==== Records for this exercise ====
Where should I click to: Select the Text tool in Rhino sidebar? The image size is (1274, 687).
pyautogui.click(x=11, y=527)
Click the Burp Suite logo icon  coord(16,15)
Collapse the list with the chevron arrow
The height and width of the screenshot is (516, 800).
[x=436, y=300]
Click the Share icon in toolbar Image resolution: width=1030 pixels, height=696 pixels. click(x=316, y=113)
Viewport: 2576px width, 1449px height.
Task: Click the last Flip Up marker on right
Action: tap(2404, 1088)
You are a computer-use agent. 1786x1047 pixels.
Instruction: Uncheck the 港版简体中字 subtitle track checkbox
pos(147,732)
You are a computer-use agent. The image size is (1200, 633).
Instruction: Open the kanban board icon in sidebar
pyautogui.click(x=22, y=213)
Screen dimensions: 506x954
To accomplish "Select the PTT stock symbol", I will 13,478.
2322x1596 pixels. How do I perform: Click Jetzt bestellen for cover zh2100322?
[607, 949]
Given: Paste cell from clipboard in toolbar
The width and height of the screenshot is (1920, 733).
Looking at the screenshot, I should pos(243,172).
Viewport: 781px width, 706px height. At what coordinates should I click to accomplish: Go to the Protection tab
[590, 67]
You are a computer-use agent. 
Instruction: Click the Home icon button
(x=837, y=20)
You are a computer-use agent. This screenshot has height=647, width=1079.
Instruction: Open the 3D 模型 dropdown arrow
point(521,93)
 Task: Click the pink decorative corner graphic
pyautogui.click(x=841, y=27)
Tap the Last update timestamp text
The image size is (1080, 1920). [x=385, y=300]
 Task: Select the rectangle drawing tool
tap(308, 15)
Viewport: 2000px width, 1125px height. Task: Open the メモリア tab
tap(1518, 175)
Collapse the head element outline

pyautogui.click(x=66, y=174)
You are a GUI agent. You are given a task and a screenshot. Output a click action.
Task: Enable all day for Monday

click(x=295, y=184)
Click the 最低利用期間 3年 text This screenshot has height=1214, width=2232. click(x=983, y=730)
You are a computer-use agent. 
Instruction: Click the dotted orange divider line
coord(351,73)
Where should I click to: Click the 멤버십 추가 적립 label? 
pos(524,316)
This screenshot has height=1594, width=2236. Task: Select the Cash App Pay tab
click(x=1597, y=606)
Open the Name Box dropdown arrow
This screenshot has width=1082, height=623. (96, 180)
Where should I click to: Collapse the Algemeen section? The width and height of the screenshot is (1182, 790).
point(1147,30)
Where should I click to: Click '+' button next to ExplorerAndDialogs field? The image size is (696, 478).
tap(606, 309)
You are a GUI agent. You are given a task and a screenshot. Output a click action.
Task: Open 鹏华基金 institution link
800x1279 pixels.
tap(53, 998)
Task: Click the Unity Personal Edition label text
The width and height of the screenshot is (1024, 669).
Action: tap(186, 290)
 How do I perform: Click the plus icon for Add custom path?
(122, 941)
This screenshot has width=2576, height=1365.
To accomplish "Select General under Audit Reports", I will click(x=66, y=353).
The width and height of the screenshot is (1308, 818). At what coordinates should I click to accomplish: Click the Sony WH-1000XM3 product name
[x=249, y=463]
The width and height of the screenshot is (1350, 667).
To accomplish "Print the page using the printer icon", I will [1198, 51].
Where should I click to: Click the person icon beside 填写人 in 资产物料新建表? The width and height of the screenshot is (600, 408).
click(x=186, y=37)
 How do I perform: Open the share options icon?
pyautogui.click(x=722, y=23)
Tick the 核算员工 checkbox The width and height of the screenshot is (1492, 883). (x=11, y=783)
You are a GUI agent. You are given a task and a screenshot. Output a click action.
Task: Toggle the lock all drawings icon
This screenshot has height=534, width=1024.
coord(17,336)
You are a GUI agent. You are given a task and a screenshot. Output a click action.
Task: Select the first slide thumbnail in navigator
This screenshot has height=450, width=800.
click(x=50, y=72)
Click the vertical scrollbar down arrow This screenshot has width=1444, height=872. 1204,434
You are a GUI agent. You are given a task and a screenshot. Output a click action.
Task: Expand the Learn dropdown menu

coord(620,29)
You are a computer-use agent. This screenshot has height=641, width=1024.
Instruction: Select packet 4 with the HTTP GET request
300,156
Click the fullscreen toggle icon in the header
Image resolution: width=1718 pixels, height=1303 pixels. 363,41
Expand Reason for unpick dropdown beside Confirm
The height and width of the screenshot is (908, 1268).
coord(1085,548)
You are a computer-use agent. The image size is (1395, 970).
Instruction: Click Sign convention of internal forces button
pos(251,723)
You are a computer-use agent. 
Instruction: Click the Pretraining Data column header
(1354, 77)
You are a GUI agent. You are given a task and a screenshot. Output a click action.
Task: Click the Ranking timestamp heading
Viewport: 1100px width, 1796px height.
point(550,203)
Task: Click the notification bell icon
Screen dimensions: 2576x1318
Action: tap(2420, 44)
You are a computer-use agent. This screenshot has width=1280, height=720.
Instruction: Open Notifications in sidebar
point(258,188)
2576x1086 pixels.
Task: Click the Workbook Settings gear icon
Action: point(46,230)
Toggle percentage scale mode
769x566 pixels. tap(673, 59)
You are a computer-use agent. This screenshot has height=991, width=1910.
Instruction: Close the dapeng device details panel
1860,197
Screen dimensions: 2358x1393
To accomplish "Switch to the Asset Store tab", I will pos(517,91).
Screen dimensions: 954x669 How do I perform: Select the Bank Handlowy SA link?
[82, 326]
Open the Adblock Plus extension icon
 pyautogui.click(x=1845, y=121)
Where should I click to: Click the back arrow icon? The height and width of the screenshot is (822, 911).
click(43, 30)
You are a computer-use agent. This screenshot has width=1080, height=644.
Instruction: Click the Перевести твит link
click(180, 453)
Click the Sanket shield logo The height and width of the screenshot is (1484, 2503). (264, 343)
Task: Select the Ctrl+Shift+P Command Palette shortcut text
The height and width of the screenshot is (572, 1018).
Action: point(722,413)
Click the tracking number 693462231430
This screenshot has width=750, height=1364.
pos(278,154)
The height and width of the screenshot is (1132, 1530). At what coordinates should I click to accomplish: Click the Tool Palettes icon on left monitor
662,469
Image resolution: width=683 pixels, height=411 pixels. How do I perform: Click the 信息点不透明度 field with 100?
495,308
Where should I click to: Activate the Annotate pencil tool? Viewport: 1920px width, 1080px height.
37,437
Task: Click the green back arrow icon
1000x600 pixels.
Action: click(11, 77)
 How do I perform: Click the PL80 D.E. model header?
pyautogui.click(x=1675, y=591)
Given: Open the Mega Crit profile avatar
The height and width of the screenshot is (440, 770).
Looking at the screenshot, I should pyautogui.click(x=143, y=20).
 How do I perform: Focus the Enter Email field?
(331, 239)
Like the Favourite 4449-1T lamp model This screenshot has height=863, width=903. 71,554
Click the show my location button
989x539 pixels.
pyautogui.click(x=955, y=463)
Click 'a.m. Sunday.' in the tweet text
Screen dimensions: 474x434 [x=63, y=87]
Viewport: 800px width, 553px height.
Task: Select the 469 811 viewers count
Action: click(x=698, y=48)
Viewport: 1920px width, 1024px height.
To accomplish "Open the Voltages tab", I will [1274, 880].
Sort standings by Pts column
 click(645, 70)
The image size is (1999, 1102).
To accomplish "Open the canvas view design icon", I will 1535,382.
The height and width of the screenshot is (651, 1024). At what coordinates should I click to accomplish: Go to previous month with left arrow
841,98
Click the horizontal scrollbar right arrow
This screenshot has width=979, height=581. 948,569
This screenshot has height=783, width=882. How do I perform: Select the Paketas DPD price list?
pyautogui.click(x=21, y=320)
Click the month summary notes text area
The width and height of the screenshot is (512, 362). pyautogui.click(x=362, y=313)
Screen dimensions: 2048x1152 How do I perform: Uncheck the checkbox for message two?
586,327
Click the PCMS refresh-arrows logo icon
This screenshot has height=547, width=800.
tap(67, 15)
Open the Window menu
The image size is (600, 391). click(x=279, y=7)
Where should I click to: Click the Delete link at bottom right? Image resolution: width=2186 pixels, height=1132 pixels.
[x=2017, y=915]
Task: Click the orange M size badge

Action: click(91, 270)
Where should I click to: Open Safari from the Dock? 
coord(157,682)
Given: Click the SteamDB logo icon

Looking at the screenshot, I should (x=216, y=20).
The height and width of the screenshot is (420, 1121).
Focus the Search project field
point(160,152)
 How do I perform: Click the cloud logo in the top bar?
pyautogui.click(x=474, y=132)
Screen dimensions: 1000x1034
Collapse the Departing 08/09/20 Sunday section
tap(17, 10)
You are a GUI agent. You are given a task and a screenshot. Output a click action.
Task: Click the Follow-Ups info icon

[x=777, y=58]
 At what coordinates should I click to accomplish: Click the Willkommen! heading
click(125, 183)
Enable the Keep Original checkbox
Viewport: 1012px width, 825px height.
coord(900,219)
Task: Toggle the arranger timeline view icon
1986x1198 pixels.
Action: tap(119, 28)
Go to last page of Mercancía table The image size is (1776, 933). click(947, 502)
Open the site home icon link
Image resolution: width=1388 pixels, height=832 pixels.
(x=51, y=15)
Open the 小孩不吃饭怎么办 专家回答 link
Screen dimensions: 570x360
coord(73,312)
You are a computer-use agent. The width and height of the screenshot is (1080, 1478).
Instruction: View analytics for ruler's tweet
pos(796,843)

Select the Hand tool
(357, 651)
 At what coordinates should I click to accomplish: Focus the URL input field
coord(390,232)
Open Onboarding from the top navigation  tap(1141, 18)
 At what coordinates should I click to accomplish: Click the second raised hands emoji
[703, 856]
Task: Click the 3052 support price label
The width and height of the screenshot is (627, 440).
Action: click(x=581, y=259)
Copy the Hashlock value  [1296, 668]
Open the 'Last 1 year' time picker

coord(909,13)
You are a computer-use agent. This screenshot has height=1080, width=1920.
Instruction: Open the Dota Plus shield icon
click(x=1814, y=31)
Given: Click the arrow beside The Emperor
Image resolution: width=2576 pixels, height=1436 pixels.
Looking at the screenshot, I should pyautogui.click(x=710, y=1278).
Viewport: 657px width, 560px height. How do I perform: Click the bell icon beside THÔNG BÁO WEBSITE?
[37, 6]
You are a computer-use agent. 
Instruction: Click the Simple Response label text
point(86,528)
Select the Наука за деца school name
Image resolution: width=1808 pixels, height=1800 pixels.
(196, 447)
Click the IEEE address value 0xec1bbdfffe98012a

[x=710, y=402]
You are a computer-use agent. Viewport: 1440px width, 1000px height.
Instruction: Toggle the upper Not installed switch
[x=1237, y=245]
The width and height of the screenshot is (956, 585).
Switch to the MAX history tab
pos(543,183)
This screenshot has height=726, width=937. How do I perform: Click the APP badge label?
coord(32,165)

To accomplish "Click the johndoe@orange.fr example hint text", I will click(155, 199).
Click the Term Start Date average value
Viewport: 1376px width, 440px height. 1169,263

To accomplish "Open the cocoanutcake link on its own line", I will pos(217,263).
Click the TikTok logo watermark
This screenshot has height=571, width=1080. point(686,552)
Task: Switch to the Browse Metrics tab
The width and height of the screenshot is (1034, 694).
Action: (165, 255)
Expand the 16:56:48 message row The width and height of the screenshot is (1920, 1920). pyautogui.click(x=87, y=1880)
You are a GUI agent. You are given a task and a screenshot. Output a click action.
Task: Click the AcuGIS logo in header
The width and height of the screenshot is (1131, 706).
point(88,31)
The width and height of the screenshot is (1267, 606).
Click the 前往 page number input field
====
Stated exercise: Turn everything from the start of the records down to the line containing "point(521,93)" into a numbered list, leaving out any blank lines.

Complete answer:
1. Where should I click to: Select the Text tool in Rhino sidebar? The image size is (1274, 687).
2. pyautogui.click(x=11, y=527)
3. Click the Burp Suite logo icon  coord(16,15)
4. Collapse the list with the chevron arrow
5. The height and width of the screenshot is (516, 800).
6. [x=436, y=300]
7. Click the Share icon in toolbar Image resolution: width=1030 pixels, height=696 pixels. click(x=316, y=113)
8. Viewport: 2576px width, 1449px height.
9. Task: Click the last Flip Up marker on right
10. Action: tap(2404, 1088)
11. You are a computer-use agent. 1786x1047 pixels.
12. Instruction: Uncheck the 港版简体中字 subtitle track checkbox
13. pos(147,732)
14. You are a computer-use agent. The image size is (1200, 633).
15. Instruction: Open the kanban board icon in sidebar
16. pyautogui.click(x=22, y=213)
17. Screen dimensions: 506x954
18. To accomplish "Select the PTT stock symbol", I will 13,478.
19. 2322x1596 pixels. How do I perform: Click Jetzt bestellen for cover zh2100322?
20. [607, 949]
21. Given: Paste cell from clipboard in toolbar
22. The width and height of the screenshot is (1920, 733).
23. Looking at the screenshot, I should pos(243,172).
24. Viewport: 781px width, 706px height. At what coordinates should I click to accomplish: Go to the Protection tab
25. [590, 67]
26. You are a computer-use agent. 
27. Instruction: Click the Home icon button
28. (x=837, y=20)
29. You are a computer-use agent. This screenshot has height=647, width=1079.
30. Instruction: Open the 3D 模型 dropdown arrow
31. point(521,93)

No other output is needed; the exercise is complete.